◆ Document excerpt ◆

────────

Opened 3 years ago
Closed 2 years ago
#32948 closed Cleanup/optimization (fixed)
Optimise Q combination and inversion
Reported by: | Keryn Knight | Owned by: | Nick Pope |
---|---|---|---|
Component: | Database layer (models, ORM) | Version: | dev |
Severity: | Normal | Keywords: | |
Cc: | Triage Stage: | Ready for checkin | |
Has patch: | yes | Needs documentation: | no |
Needs tests: | no | Patch needs improvement: | no |
Easy pickings: | no | UI/UX: | no |
Description
This is corollary to #32946 and #32940.
Q is currently inconsistent with it's friends WhereNode
and Node
in that it doesn't use the _new_instance
trick. Even using the _new_instance
trick leaves some performance on the table vs just inlining the __class__
switch, because it's an extra method call which affects both _combine()
and __invert__()
.

────────

◆ Collected material ◆

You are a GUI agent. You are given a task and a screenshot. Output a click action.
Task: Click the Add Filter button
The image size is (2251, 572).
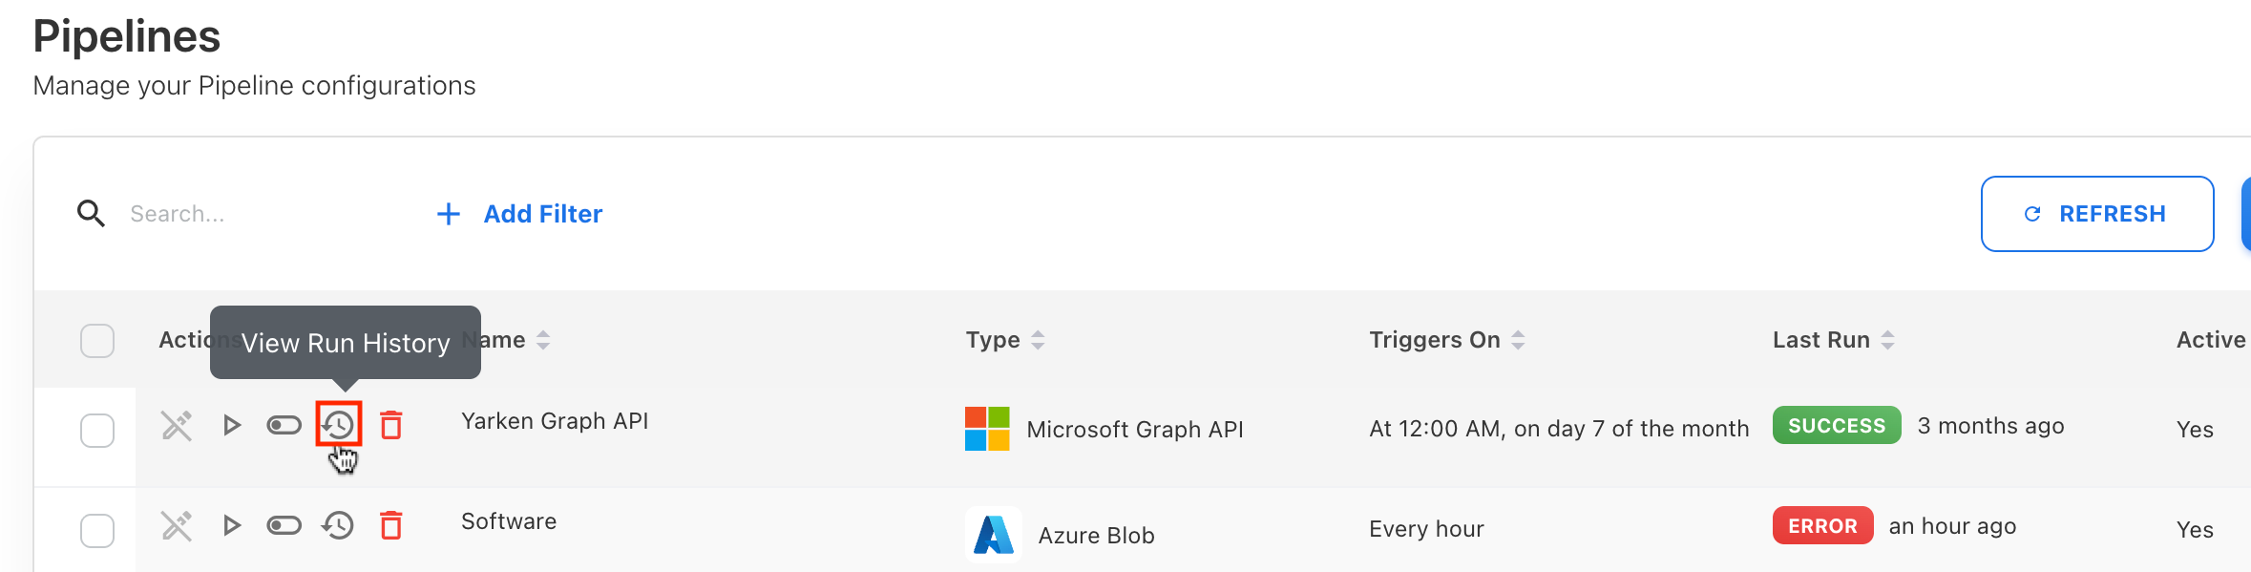click(x=520, y=214)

────────

◆ What to do ◆
1. Reproduce word for word the part of the Q optimization ticket that opens with the words "Opened 3 years" and closes with "#32946 and #32940.".
2. According to the Q optimization ticket, why does using the _new_instance trick still leave some performance on the table? Answer in one to three sentences.
3. Pick up the Q optimization ticket after its last sentence and keep writing.

◆ Responses by task ◆
1.
Opened 3 years ago
Closed 2 years ago
#32948 closed Cleanup/optimization (fixed)
Optimise Q combination and inversion
Reported by: | Keryn Knight | Owned by: | Nick Pope |
---|---|---|---|
Component: | Database layer (models, ORM) | Version: | dev |
Severity: | Normal | Keywords: | |
Cc: | Triage Stage: | Ready for checkin | |
Has patch: | yes | Needs documentation: | no |
Needs tests: | no | Patch needs improvement: | no |
Easy pickings: | no | UI/UX: | no |
Description
This is corollary to #32946 and #32940.

2. Compared with inlining the __class__ switch, the _new_instance trick adds an extra method call. That extra call affects both _combine() and __invert__().

3.
The _combine
method also has conditionals for what to do about an empty node being combined, either lhs or rhs. One side uses deconstruct
, the other uses the shallow copy protocol (only since c8b659430556dca0b2fe27cf2ea0f8290dbafecd), which is unimplemented.
If __copy__
is not implemented, it ultimately falls back (after some branching checks) to the builtin __reduce_ex__(4)
+ copy._reconstruct
which gives:
In [3]: x = Q() In [4]: %timeit copy.copy(x) 2.2 µs ± 70.9 ns per loop (mean ± std. dev. of 7 runs, 100000 loops each) In [5]: %timeit copy.copy(Q()) 3.52 µs ± 264 ns per loop (mean ± std. dev. of 7 runs, 100000 loops each)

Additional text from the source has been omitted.